**TEXTO CITADO**
====
Por Darío Pignotti - Adital - de Buenos Aires
Lula receberá Ahmadinejad em 2010
Os gestos públicos são fotográficos; porém, os privados são contundentes. Por exemplo, que o norte-americano pediu ao brasileiro ajuda para pilotar o tema Cuba na Organização dos Estados Americanos (OEA).
Foram duas fotos de impacto distinto; porém, significado político convergente. Uma percorreu o mundo, mostrando ao Primeiro Mundo, encarnado em Barack Obama e Nicolas Sarkozy, ambos igualmente subjugados pelo caminhar ondulante de uma terceiromundista, nesse caso, a carioca Mayra Tavares, 17 anos, membro da delegação brasileira encabeçada por Luiz Inácio Lula da Silva, na cúpula de chefes de Estado celebrada na semana passada em L’Áquila, Itália. Em outra foto, seguramente não tão insinuante quanto a anterior, o líder norte-americano posou, junto a Lula, com uma camiseta da seleção brasileira autografada por vários jogadores.
A primeira conclusão, óbvia, nos leva a sustentar que Obama ‘gosta muito do Brasil’. A segunda, não tão definitiva, é que há sinais para supor que o romance entre Brasília e Washington é sólido e promete ser de largo alcance.
Pode-se também repassar outros dois episódios, certamente menos fotográficos e mais relevantes. Em junho, Brasília foi escolhida pela Casa Branca como uma espécie de fiadora nas negociações, intensas e por momentos à beira do fracasso, que, finalmente, puseram fim a 37 anos de veto da OEA contra Cuba. Enquanto a Assembleia da OEA realizava a sessão em Honduras, Lula recebeu uma chamada de Obama para, segundo transcendeu, consultá-lo sobre a estratégia a seguir e ensaiar algum tipo de ação conjunta.
A brilhante administração do democrata Obama precisou contar com o respaldo brasileiro para o voto condicionado a favor da readmissão de Cuba na OEA na qual se propôs romper com a herança do republicano George w. Bush e apresentar suas credenciais diplomáticas ante a comunidade latino-americana.
Para Washington, Lula é, sem sombra de dúvida, o líder da América Latina, afirmou na quinta-feira Thomas Shannon, subsecretário adjunto do Departamento de Estado, que se está retirando para assumir como futuro embaixador no Brasil. Os ditos de Shannon não fizeram mais do que rubricar o que foi assinado por outros presidentes do hemisfério, desde o mandatário paraguaio, Fernando Lugo, até sua colega chilena, Michelle Bachelet.
====
**CONJUNTO DE TAREFAS**
- A) Reescreva de forma mais curta o parágrafo do texto citado sobre Lula e Obama que começa com "Pode-se também repassar outros dois episódios", preservando seus fatos principais.
- B) De acordo com o texto citado sobre Lula e Obama, quem afirmou que, para Washington, Lula é o líder da América Latina?
- C) Dê continuidade ao texto citado sobre Lula e Obama a partir do ponto em que ele termina.

**INFORMAÇÕES FORNECIDAS**
====
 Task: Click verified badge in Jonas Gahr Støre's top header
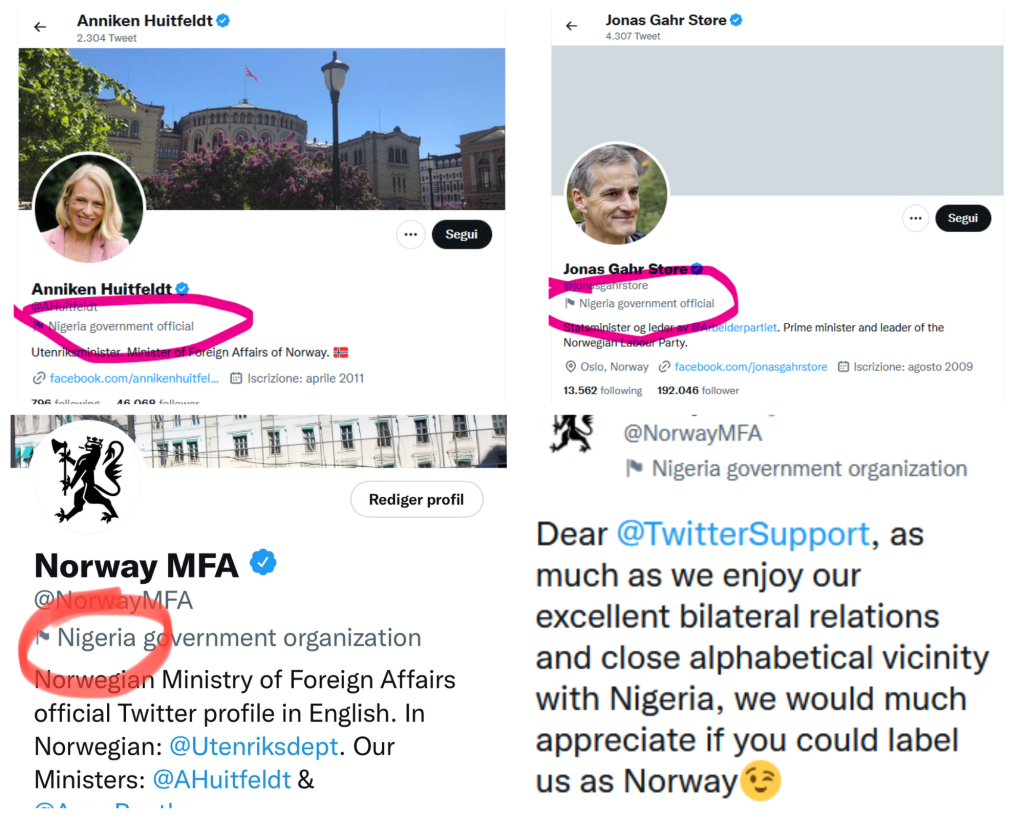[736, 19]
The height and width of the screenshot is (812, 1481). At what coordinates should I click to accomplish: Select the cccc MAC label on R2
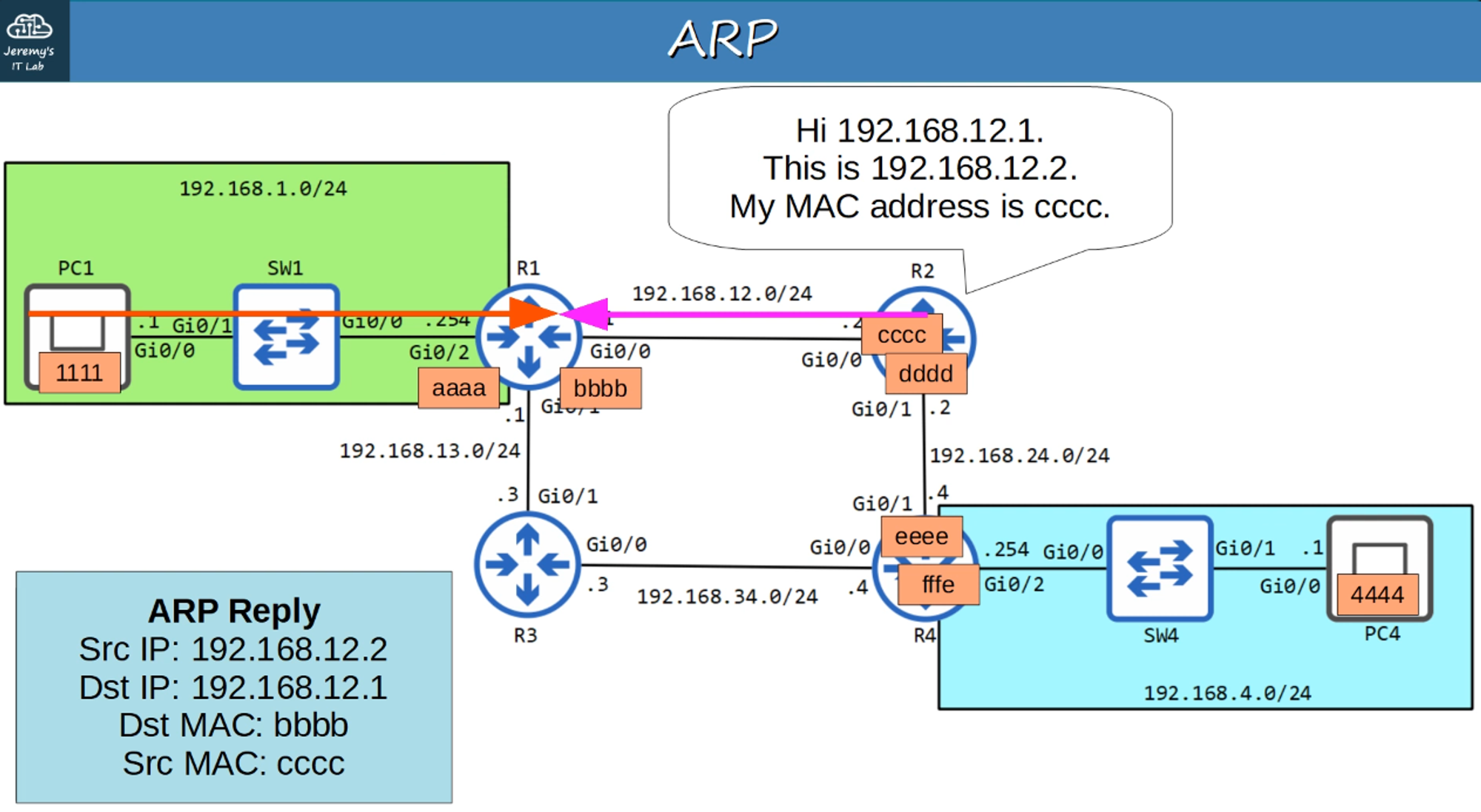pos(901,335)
====
**RESPOSTAS POR TAREFA**
- A) Em junho, a Casa Branca escolheu Brasília como uma espécie de fiadora nas negociações, intensas e por vezes perto do fracasso, que encerraram 37 anos de veto da OEA contra Cuba. Durante a sessão da Assembleia da OEA em Honduras, Obama telefonou para Lula para, segundo se soube, consultá-lo sobre a estratégia e ensaiar alguma ação conjunta.

- B) Thomas Shannon, subsecretário adjunto do Departamento de Estado.

- C)
No entanto, surpreendeu a sugestão proposta por Obama durante uma reunião com Lula em L’Áquila para que o Brasil atue como mediador oficioso entre os Estados Unidos e o Irã. Essa é a novidade da política externa brasileira: Sua projeção como ator extra-regional, capaz de ser um aliado confiável dos EUA, sem renunciar a suas relações, cada vez mais fluidas, com Teerã, ao ponto de estar praticamente agendado um encontro entre Lula e Mahmud Ahmadinejad para 2010.
Como os bons dribladores, Lula, que foi um decoroso jogador de futebol em seus anos de juventude, aceitou a sugestão do companheiro Obama, porém evitou, em princípio, aceitar o papel de menino de recados de Washington. Considerou desejável que Irã emule o Brasil em matéria nuclear e desenvolva tecnologia com fins pacíficos. Tradução: Esquivou-se de dizer a Ahmadinejad que acabasse de uma vez por todas com seus ensaios atômicos, algo que teria sido mal recebido pelo governo persa.
Sucede que Lula, agora com Obama, e antes com George W. Bush, nunca rompeu com Washington; porém, sempre procurou ter uma certa margem de manobra para ganhar legitimidade com os países do Terceiro Mundo. Assim aconteceu em março de2003, quando o Brasil reprovou a invasão norteamericana ao Iraque e continuou mantendo relações diplomáticas com o governo de Saddam Hussein; ou em 2008, quando patrocinou a criação do Conselho de Defesa sulamericano em explícita resposta à reativação da IV Frota. Seguindo essa mesma tese de política externa, que bem poderia ser definida como de autonomia sem confrontação aberta com Washington, há duas semanas o Ministério das Relações Exteriores pôs em funções o primeiro embaixador brasileiro na Coreia do Norte.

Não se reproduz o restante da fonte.